A través de un flujo de trabajo 100% digital, el odontólogo asume el control total del tratamiento. En ese proceso se utiliza tecnologías de microestereolitografía (PµSL) e impresoras especializadas de alta presión. Con ellas, se confeccionan láminas de resinas híbridas nanocerámicas o cerámicas definitivas en cuestión de minutos.

¿Cómo funciona el flujo de trabajo en la consulta?

El procedimiento se realiza de forma directa y secuencial mientras el paciente se encuentra en la clínica. El primer paso es el escaneo intraoral. Es decir, se sustituyen los antiguos y molestos moldes de pasta por una cámara digital tridimensional que genera una réplica exacta de la boca en la pantalla.

El segundo paso es el diseño digital adaptado. Este se efectúa mediante softwares de diseño de sonrisa (CAD) potenciados con inteligencia artificial. Es aquí cuando el especialista dibuja la forma, el grosor y el tamaño ideal de cada carilla según las facciones del paciente.

Foto: Pexels.com

Una vez completados los pasos anteriores, es cuando se realiza la impresión de alta velocidad. El archivo digital se envía a una impresora 3D compacta ubicada en el propio consultorio. Estos equipos de última generación logran imprimir un juego de carillas en un rango de entre 5 y 15 minutos.

Finalmente, se ejecuta el post-procesado y la colocación. Es decir, la pieza impresa pasa por un rápido ciclo de lavado, pulido y curado lumínico para alcanzar su máxima resistencia. Luego, es cementada de forma definitiva en el diente.

Principales ventajas de esta técnica

Este sistema de impresión 3D de carillas transforma la experiencia del paciente y la dinámica del consultorio gracias a sus propiedades técnicas:

  • Espesores microscópicos (láminas ultrafinas): Se logran grosores extremos que bajan de los 100 a 200 micrones, asemejándose al grosor de una lente de contacto.
  • Tratamiento reversible y sin desgaste: Al ser tan delgadas, se adaptan a la superficie del diente sin necesidad de limar, tallar o desgastar el esmalte natural del paciente.
  • Ajuste de precisión milimétrica: La impresión aditiva capa por capa ofrece un sellado marginal de hasta 4 micras de precisión.

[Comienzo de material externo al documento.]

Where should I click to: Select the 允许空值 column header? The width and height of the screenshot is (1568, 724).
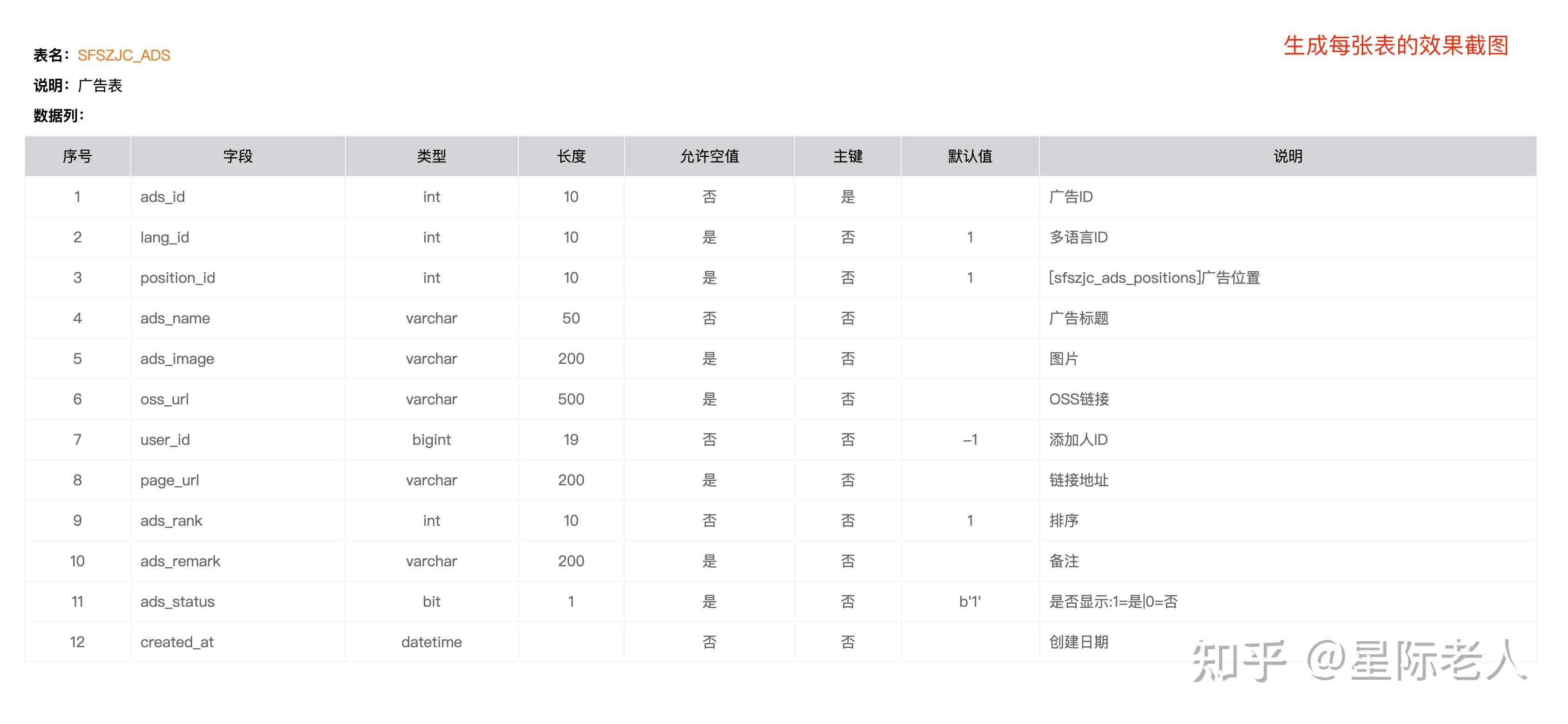709,156
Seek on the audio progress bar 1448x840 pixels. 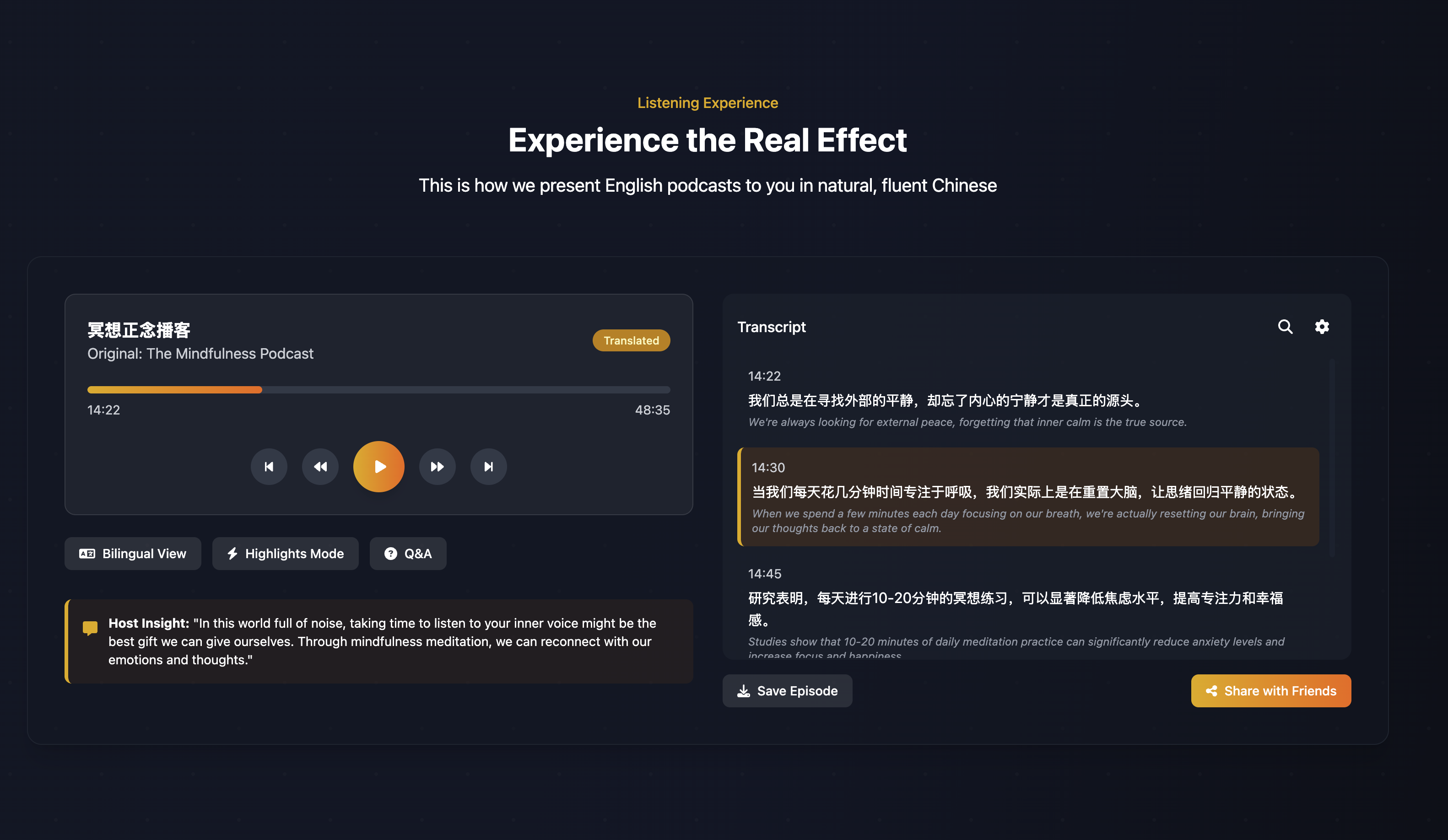point(378,389)
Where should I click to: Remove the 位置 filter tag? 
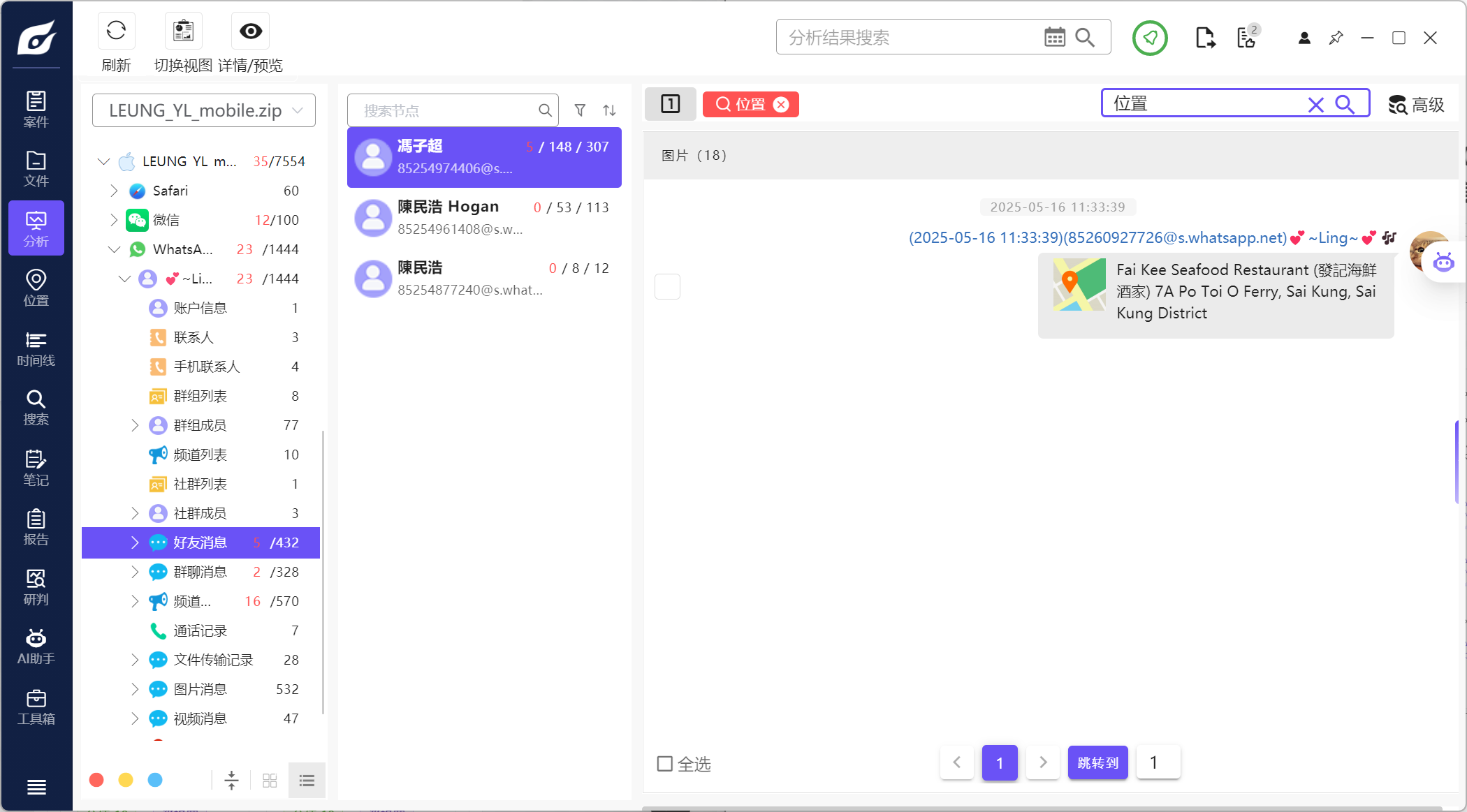pyautogui.click(x=781, y=105)
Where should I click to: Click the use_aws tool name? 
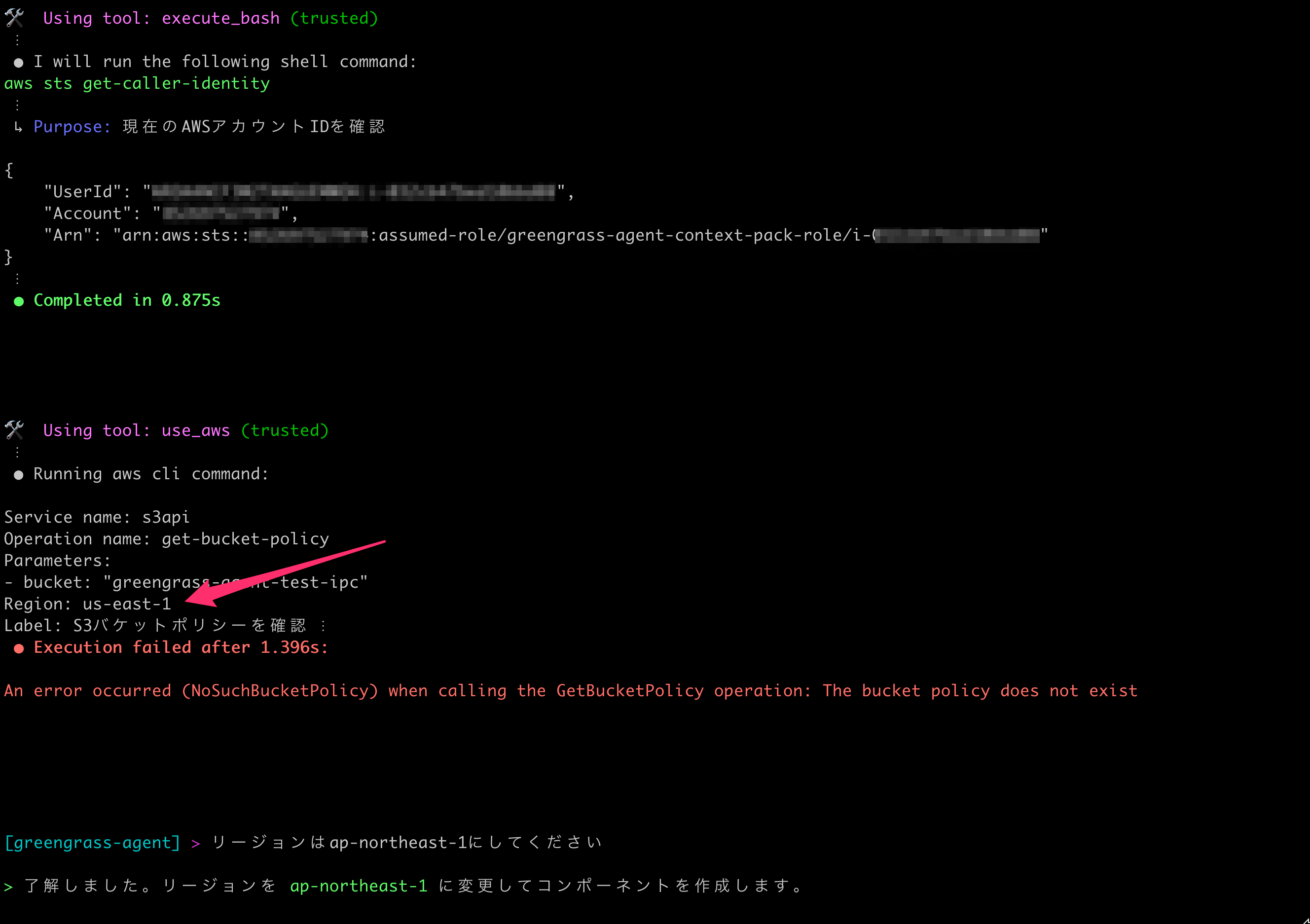pyautogui.click(x=196, y=430)
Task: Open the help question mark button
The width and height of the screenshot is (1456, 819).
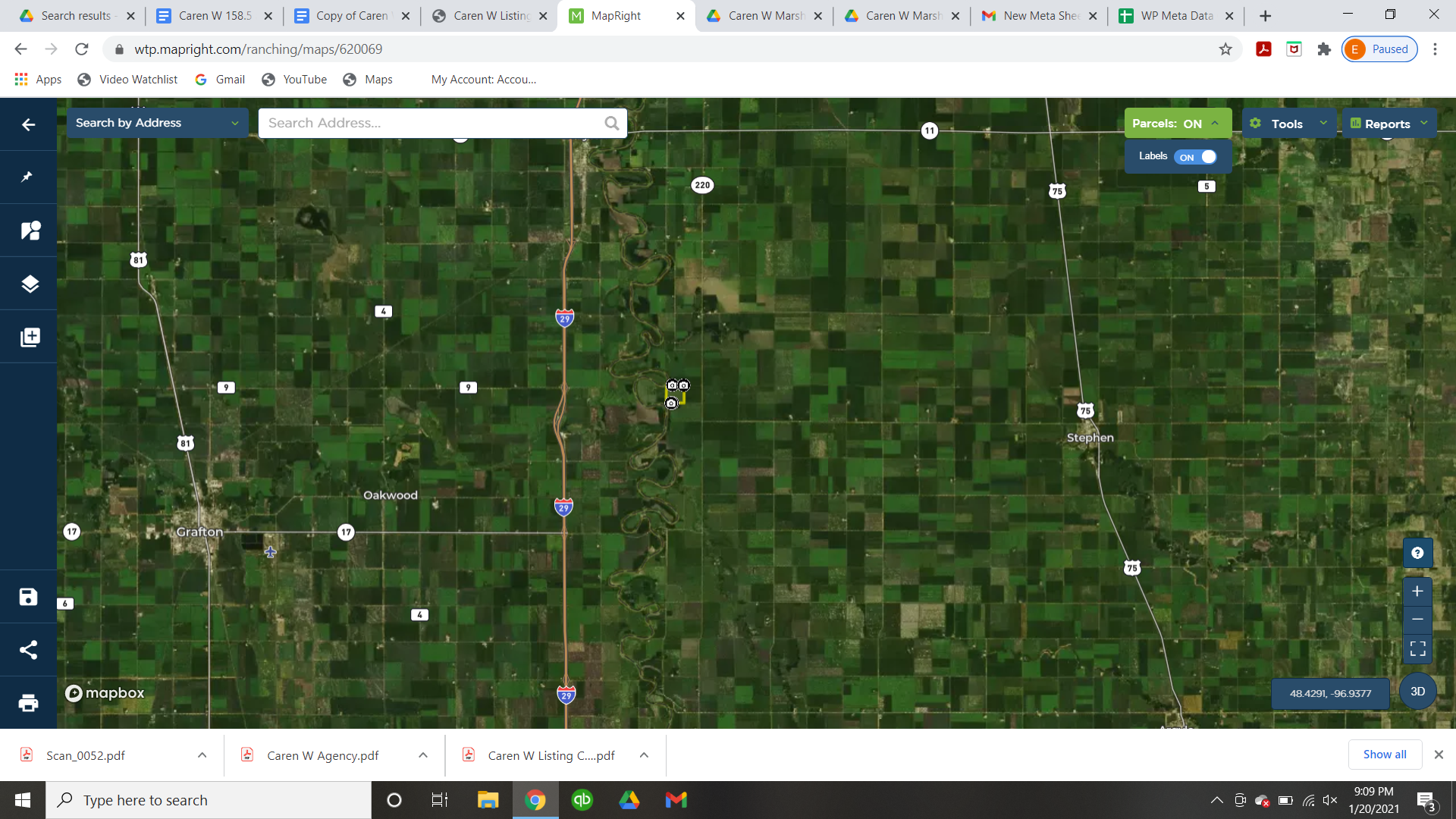Action: (1417, 553)
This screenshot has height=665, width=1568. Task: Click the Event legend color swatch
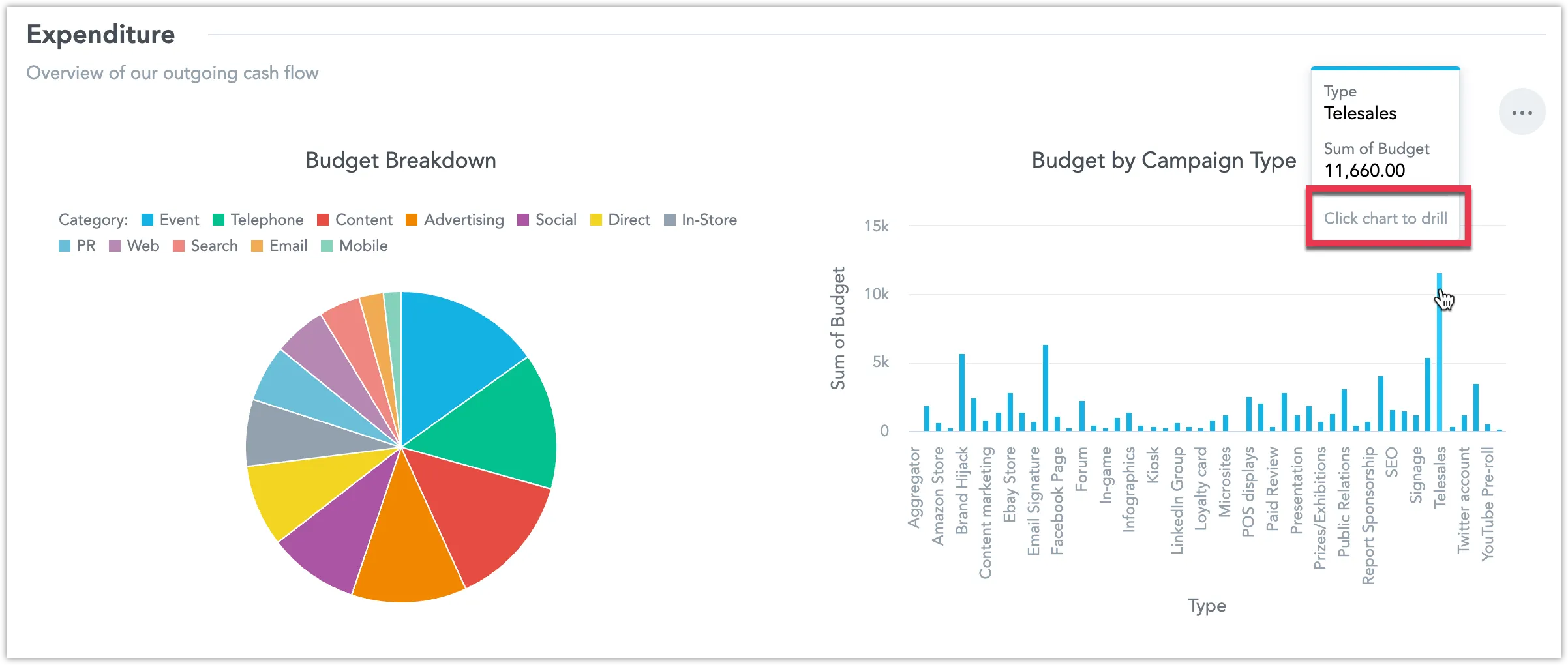point(147,220)
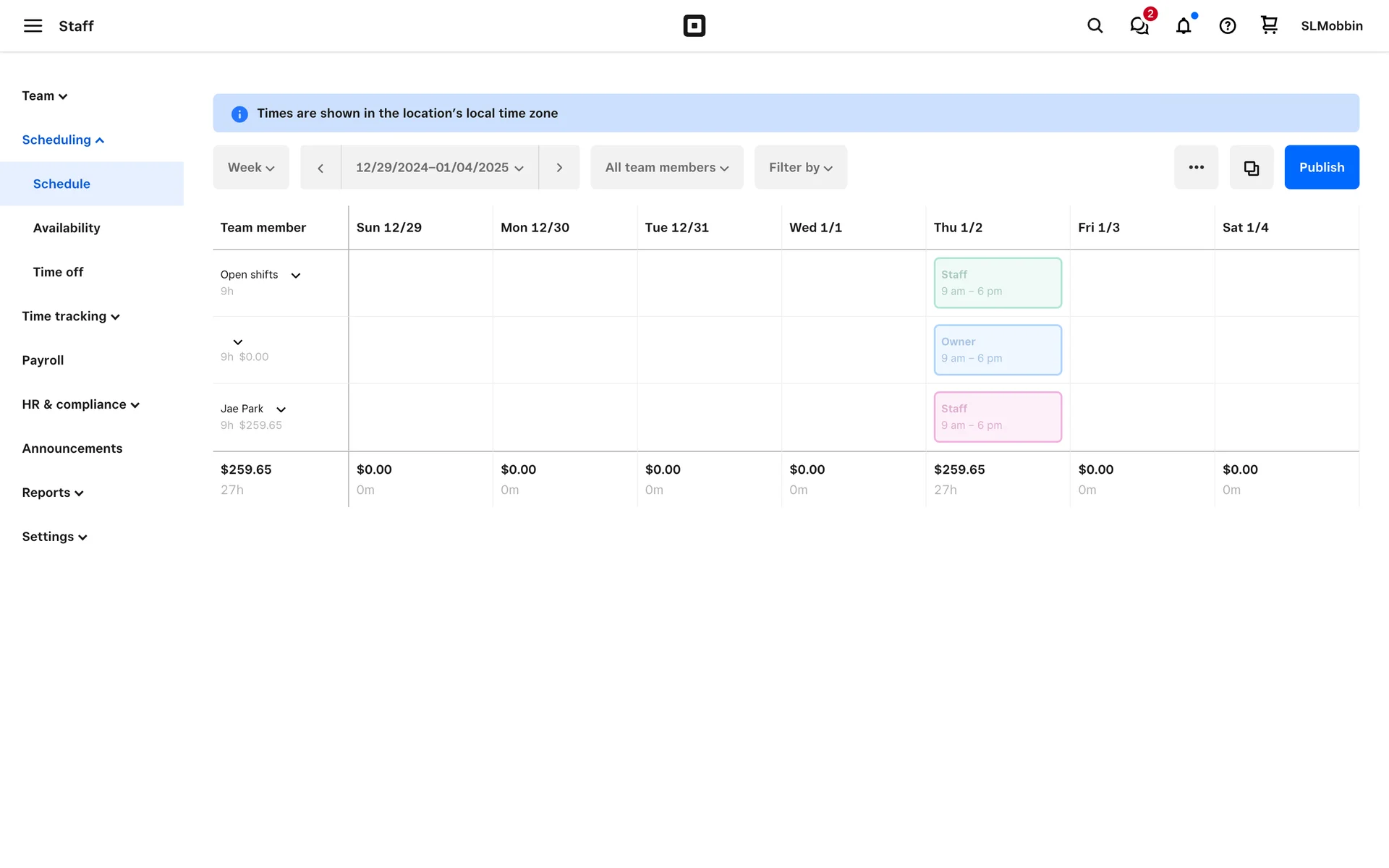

Esto reduce drásticamente las filtraciones de alimentos o la aparición de caries bajo la carilla.
  • Resolución inmediata ante roturas: Si una carilla llega a fracturarse con los años, no hace falta repetir todo el proceso. Si ocurre, el dentista recupera el archivo digital guardado en el ordenador y reimprime una pieza idéntica de inmediato.